Objectif 1:
Renvoyez sans aucune modification les lignes de données, en commençant à celle qui contient « Task: Click the pier photo thumbnail » et en vous arrêtant après celle qui contient « pyautogui.click(x=33, y=33) ». Ces deux lignes sont incluses.

Texte fourni:
---+---

« Après, il y a ce vide, un espace sans rien, un temps mort ; pour Joska, c’est l’intervalle entre sa vie d’avant, celle du petit paysan, et l’existence d’après, celle du héros de guerre. »
Promu héros malgré lui, Joska est aujourd’hui un vieillard abandonné à sa solitude – si on excepte la présence de Dolorès, sa gouvernante – dans une maison de retraite dont il « devenu l’unique locataire »
Chemin faisant, à pas et pensées comptés, le (quasi-)centenaire revisite son passé, la guerre, la construction de la légende, attachée à son nom et sa promotion au titre de Pater Patriae- nous sommes dans un pays du bloc. de l’Est – son mariage avec Anke, une étudiante douée, la naissance de Tibor, en 1948, celle de Péli, en 1953.
Et puis les drames se sont succédé, ont provoqué l’entrée dans un tunnel noir.
« Lorsque Joska émerge du tunnel noir, le monde a tourné sans lui. Youri Gagarine vient d’atterrir dans un champ russe. Tibor et ses camarades du collège militaire rêvent de devenir à leur tour cosmonautes. »

---+---

Lignes de données:
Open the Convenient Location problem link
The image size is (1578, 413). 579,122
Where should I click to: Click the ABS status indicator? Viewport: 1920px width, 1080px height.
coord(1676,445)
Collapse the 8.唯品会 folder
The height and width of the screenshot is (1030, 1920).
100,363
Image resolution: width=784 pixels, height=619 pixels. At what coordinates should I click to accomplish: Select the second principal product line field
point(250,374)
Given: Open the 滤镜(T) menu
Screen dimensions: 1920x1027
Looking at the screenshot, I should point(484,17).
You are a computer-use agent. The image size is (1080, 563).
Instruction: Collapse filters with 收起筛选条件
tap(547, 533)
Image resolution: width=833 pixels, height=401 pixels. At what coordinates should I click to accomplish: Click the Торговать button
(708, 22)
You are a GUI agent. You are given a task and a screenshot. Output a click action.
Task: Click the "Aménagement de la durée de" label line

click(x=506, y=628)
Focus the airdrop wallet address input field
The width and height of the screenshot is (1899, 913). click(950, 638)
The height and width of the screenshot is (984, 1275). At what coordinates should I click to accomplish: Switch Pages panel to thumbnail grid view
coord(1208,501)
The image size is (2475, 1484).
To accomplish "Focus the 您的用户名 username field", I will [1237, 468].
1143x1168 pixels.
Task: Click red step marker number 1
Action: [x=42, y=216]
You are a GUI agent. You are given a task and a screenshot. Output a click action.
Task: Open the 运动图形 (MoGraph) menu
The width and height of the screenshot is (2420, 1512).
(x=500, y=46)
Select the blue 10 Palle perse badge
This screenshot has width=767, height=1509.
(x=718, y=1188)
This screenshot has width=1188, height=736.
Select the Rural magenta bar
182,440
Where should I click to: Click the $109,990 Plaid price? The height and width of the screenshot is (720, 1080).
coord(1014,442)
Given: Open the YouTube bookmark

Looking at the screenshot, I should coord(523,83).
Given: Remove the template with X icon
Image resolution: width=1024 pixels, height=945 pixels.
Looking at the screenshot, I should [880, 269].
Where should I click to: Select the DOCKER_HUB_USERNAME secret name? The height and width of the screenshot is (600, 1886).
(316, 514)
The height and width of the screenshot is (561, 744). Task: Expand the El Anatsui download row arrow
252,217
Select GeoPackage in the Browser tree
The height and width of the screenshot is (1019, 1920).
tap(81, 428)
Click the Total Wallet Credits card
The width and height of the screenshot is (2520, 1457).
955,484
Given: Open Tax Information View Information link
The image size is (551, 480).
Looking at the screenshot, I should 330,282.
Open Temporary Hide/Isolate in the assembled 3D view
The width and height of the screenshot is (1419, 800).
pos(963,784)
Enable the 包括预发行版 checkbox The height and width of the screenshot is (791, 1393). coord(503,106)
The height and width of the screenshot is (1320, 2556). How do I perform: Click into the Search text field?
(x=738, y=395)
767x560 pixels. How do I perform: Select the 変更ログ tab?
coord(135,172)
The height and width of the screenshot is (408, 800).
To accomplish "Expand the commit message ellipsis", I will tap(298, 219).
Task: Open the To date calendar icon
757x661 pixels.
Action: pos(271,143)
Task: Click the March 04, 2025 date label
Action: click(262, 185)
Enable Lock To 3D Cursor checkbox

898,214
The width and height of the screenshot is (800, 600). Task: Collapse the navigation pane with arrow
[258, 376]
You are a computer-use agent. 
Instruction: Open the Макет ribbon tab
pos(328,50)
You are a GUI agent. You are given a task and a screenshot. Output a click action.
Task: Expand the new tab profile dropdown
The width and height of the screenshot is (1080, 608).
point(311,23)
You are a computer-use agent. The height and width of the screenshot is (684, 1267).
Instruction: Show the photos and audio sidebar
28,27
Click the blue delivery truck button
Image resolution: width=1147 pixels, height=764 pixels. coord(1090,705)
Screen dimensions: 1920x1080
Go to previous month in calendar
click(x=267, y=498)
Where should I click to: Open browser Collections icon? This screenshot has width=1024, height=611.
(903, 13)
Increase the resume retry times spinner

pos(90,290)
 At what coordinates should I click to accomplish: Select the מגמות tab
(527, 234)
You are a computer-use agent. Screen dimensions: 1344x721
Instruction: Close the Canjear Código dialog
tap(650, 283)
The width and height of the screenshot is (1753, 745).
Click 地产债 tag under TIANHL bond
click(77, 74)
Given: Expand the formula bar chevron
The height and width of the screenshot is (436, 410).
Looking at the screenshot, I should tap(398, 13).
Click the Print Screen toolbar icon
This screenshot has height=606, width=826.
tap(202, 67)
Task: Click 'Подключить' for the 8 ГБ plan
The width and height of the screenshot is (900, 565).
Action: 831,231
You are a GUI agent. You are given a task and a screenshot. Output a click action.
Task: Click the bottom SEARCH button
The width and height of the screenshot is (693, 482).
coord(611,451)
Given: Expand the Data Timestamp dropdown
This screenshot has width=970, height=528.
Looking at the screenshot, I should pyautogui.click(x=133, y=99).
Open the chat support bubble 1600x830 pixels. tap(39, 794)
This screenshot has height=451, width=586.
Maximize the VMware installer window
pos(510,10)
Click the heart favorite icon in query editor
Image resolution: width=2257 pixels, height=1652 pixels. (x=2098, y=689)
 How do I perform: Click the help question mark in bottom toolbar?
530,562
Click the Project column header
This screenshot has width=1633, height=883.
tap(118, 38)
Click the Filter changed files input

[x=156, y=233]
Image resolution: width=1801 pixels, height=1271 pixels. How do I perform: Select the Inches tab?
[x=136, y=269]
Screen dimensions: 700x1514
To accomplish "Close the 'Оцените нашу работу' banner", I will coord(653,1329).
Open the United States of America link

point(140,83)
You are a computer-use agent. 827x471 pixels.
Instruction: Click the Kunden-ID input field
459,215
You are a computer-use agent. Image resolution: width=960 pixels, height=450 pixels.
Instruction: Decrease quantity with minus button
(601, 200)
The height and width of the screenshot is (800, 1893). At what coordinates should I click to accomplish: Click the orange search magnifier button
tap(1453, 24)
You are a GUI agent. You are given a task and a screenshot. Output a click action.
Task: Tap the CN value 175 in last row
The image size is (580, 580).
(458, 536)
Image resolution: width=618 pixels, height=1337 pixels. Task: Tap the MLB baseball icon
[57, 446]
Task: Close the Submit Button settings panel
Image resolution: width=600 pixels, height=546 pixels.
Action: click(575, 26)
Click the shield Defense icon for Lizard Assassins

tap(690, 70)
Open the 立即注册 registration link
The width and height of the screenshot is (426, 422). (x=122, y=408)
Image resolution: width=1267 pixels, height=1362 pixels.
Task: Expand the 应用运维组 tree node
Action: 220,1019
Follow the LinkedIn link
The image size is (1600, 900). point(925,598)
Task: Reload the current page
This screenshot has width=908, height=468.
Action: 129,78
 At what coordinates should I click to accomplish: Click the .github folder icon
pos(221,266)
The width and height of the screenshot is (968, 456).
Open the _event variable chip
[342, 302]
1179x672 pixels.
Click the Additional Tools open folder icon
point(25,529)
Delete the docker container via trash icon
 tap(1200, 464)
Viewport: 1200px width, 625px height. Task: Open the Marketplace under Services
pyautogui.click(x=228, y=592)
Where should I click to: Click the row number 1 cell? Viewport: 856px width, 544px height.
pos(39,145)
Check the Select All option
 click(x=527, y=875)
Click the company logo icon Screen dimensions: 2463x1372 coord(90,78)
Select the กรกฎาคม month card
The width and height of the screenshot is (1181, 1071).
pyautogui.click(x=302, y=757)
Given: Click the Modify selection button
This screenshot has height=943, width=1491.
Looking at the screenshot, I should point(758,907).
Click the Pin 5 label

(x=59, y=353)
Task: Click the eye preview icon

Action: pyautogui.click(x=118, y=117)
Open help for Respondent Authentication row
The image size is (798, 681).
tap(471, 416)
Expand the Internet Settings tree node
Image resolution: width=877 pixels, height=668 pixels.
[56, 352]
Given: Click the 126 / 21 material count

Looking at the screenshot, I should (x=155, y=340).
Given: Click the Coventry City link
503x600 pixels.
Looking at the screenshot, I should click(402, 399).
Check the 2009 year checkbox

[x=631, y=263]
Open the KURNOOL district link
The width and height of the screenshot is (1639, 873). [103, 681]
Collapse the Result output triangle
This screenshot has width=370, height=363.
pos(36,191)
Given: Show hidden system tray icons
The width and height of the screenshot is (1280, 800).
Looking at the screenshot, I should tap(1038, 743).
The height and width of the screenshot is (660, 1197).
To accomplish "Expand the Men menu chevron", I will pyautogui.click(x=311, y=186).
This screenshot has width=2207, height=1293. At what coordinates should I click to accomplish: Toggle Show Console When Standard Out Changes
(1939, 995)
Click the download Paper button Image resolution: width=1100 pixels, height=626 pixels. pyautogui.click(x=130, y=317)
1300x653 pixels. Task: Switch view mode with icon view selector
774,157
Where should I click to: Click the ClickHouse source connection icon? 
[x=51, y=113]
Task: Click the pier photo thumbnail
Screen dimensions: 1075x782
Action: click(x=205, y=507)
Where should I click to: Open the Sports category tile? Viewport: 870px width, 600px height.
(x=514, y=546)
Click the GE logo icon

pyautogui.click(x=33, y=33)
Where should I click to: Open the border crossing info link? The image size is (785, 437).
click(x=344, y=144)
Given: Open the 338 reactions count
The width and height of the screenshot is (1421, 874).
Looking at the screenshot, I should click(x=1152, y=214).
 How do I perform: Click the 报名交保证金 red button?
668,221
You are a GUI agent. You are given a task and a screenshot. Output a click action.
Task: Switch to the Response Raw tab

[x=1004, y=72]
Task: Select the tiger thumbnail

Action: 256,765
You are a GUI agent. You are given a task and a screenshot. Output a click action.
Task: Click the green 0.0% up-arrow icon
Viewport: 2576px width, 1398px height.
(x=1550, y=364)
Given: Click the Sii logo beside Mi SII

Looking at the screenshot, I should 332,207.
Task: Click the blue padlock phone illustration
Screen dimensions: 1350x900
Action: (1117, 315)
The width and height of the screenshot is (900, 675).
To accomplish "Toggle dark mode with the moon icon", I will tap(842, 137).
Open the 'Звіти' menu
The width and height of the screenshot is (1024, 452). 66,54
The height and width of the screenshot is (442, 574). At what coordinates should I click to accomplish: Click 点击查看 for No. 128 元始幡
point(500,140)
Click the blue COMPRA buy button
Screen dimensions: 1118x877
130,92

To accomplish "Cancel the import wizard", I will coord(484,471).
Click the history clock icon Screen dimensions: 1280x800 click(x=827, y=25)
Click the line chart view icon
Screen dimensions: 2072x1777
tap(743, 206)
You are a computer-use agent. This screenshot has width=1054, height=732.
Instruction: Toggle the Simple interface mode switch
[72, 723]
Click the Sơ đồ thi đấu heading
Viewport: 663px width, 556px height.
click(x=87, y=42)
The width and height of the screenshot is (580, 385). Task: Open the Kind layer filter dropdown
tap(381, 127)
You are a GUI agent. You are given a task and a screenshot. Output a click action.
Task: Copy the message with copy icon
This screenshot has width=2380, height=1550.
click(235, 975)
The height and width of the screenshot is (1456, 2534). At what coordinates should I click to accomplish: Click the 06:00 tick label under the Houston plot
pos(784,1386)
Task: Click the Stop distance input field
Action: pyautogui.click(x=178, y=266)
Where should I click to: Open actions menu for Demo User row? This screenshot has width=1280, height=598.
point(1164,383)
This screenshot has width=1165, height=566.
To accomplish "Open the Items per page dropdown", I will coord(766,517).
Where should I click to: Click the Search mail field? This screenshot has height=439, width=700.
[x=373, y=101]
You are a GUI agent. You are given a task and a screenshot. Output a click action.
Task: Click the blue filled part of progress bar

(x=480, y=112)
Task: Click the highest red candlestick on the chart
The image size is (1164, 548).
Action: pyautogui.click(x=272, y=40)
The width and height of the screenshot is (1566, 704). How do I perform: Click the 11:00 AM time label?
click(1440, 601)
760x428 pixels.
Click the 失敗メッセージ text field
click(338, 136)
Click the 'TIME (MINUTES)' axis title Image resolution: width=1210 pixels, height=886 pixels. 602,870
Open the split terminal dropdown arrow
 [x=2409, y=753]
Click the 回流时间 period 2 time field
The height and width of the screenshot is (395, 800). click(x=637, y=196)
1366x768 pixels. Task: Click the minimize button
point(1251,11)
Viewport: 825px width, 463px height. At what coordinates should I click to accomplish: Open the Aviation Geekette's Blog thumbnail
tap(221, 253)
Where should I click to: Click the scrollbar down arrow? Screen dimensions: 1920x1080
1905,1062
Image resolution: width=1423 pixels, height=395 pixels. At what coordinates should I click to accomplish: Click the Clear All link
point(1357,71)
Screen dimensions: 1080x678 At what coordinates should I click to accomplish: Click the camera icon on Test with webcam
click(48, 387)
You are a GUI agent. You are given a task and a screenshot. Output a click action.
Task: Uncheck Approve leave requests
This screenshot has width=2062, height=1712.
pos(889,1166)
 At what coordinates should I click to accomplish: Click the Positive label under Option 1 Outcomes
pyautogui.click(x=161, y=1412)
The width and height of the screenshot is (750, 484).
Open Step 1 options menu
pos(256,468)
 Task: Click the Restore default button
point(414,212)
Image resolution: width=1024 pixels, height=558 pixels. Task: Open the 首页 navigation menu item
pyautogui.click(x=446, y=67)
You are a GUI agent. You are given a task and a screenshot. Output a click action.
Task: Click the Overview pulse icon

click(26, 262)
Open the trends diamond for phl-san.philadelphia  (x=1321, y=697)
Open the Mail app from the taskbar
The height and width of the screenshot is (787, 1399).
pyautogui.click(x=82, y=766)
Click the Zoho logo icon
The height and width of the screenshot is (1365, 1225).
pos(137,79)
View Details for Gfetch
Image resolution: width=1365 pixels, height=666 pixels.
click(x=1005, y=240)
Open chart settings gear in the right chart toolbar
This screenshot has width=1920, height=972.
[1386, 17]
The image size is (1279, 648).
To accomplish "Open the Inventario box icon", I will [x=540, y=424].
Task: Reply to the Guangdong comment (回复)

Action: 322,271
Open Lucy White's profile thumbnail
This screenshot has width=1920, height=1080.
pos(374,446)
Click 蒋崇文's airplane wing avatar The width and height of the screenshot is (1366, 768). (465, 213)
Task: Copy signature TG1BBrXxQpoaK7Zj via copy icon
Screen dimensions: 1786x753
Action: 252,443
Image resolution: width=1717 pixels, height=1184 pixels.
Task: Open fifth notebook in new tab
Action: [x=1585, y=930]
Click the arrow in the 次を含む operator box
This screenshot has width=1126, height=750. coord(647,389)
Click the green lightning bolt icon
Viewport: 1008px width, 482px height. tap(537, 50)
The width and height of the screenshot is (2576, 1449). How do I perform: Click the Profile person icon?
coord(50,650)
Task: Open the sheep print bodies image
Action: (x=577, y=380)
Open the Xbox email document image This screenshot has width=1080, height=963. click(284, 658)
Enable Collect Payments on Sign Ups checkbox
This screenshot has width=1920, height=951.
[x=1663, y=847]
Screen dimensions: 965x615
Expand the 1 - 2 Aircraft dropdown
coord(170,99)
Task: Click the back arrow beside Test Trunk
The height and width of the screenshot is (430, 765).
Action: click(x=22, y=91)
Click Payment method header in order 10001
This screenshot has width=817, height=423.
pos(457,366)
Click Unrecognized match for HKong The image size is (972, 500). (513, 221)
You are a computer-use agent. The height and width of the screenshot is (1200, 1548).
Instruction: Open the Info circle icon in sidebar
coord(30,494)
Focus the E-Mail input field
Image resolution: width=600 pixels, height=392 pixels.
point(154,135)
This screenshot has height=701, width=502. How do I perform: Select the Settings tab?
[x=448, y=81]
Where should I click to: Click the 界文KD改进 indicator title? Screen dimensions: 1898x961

---+---

Objectif 2:
D'après le texte fourni, en quelle année Tibor est-il né ?

Solution 1:
Task: Click the pier photo thumbnail
Screen dimensions: 1075x782
Action: click(x=205, y=507)
Where should I click to: Open the Sports category tile? Viewport: 870px width, 600px height.
(x=514, y=546)
Click the GE logo icon

pyautogui.click(x=33, y=33)

Solution 2:
En 1948.